Wednesday, November 10, 2010

Obama dan Fischer

DUA kepala negara datang bersamaan di Jakarta. Namun, kehadiran mereka mendapat tanggapan dan perlakuan yang berbeda, bahkan sangat kontras.

Kepala negara yang pertama tiba di Jakarta, Selasa (9/11), adalah Presiden Austria Heinz Fischer. Beberapa jam kemudian, baru datang rombongan Presiden Amerika Serikat Barack Obama.

Publik memang tidak terlalu mengenal Presiden Heinz Fischer. Pengamanan terhadap rombongan Presiden Fischer pun sebatas protap yang ada.

Berbeda dengan Fischer, kedatangan Barack Obama jelas menyedot perhatian. Bukan hanya karena lebih populer di mata publik, Obama juga berasal dari sebuah negara adidaya.

Itu sebabnya, aparat keamanan menyiagakan kekuatan penuh untuk mengamankan kedatangan Obama. Bahkan, sejumlah jalan ditutup begitu rombongan berjalan dari Bandara Halim Perdanakusuma menuju Istana Merdeka, yang menyebabkan kemacetan luar biasa.

Pesona Obama memang luar biasa. Gaya bicaranya yang terkadang diselingi dengan bahasa Indonesia, membuat orang nomor satu di Amerika dan pernah sekolah di Menteng itu, membuat orang terpana.

Yang kemudian menjadi perdebatan di publik, seberapa pentingkah kehadiran Presiden Obama di Jakarta yang tidak lebih dari 24 jam itu?
Jelas, jawabannya tidak penting. Itu terlihat dari dipersingkatnya kunjungan Presiden Barack Obama. Juga, tidak ada tokoh penting Amerika lainnya yang dibawa Obama ke Jakarta.

Namun, bagaimanapun kehadiran Obama tentu memiliki makna. Setidaknya makna simbolis. Kunjungannya ke Masjid Istiqlal, misalnya, mempertegas bahwa Amerika tidak berniat perang melawan Islam.

Politik simbolis itulah yang sesungguhnya dibawa Obama ke Jakarta. Itu pula yang menyebabkan Obama tidak banyak mengumbar janji karena kekalahan Partai Demokrat dalam pemilu sela pekan lalu.

Berbeda dengan Obama, kedatangan Presiden Heinz Fischer terkesan biasa-biasa saja. Tidak ada penyambutan dan perlakuan luar biasa. Tetapi, kunjungan Presiden Fischer justru memberikan makna yang lebih penting.

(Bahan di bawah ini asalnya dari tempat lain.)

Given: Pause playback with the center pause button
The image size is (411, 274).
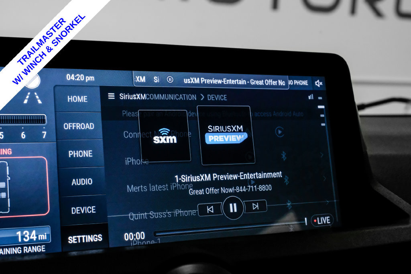Looking at the screenshot, I should point(233,207).
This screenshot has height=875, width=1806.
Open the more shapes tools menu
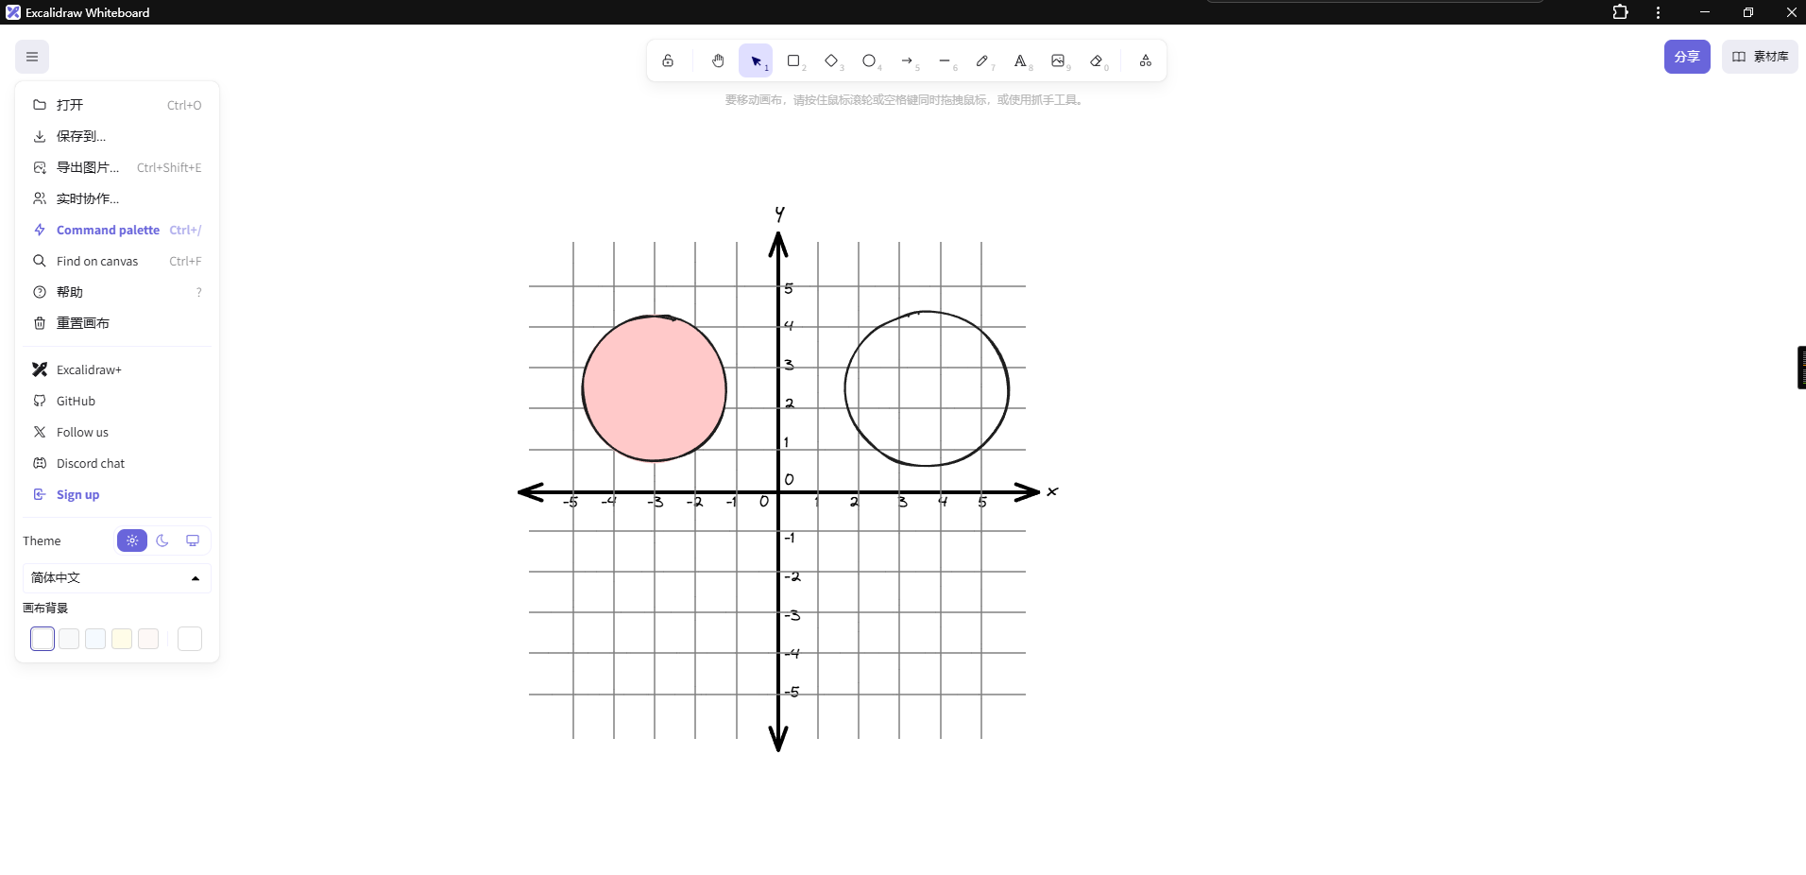(x=1145, y=60)
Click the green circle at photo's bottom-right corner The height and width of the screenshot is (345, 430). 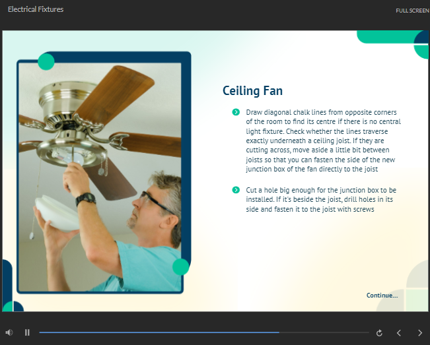coord(180,267)
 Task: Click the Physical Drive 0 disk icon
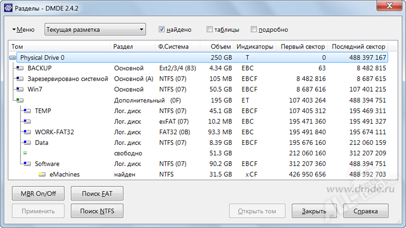(x=13, y=57)
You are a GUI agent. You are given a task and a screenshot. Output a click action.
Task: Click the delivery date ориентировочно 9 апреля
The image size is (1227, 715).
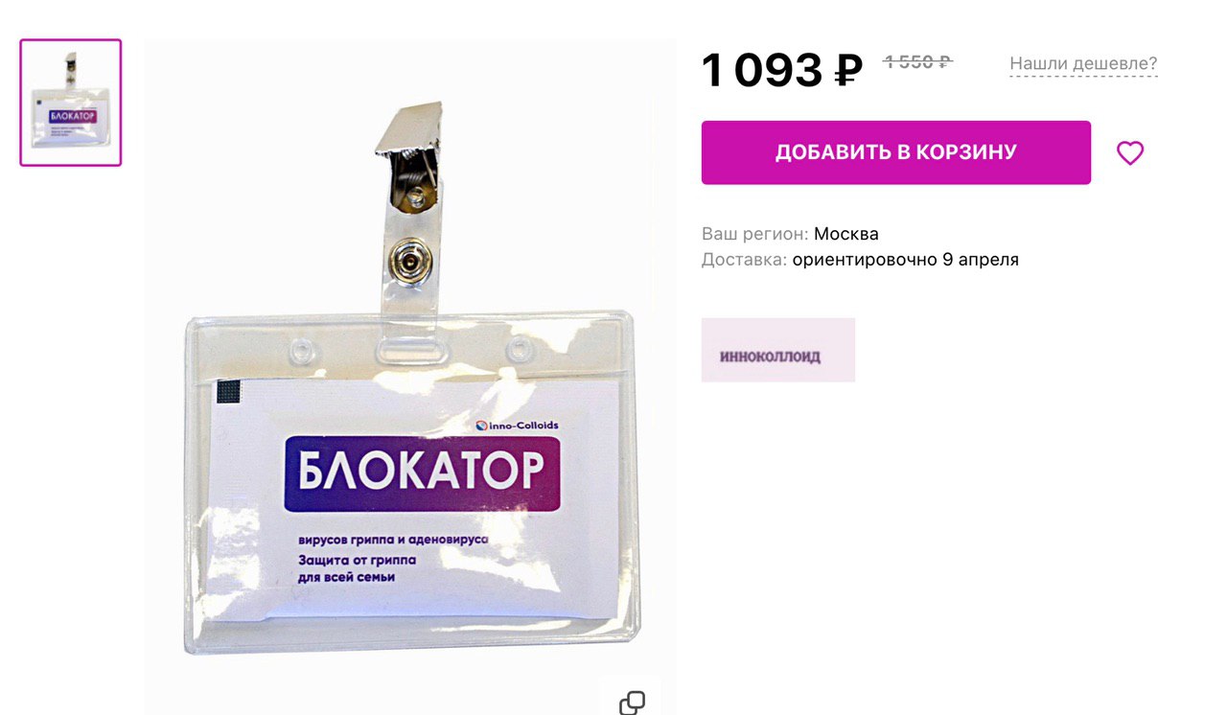906,260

Lihat, misalnya, puluhan pengusaha yang dibawa Fischer ke Jakarta.

Jelas, itu mencerminkan keinginan kuat Austria untuk menjalin dan membangun hubungan ekonomi dengan Indonesia yang jauh lebih konkret.

Menurut Fischer, negaranya sangat tertarik untuk menanamkan investasi di bidang green technology, kesehatan, dan infrastruktur.

Tentu bukan tempatnya kita membandingkan nilai investasi dan perdagangan antara Austria dan Amerika Serikat dalam hubungannya dengan Indonesia.

Yang ingin kita katakan janganlah nama besar sebuah negara membuat kita berlebihan dalam memperlakukan kepala negara. Jangan pula, nama besar itu membuat kita lupa membedakan mana kepala negara yang membawa nilai-nilai strategis, mana yang hanya simbolis.

Obama tidak mencerminkan bahwa Indonesia penting. Kalau penting, mengapa kunjungan yang sudah singkat dipersingkat lagi? Obama terkesan ingin cepat-cepat meninggalkan Indonesia.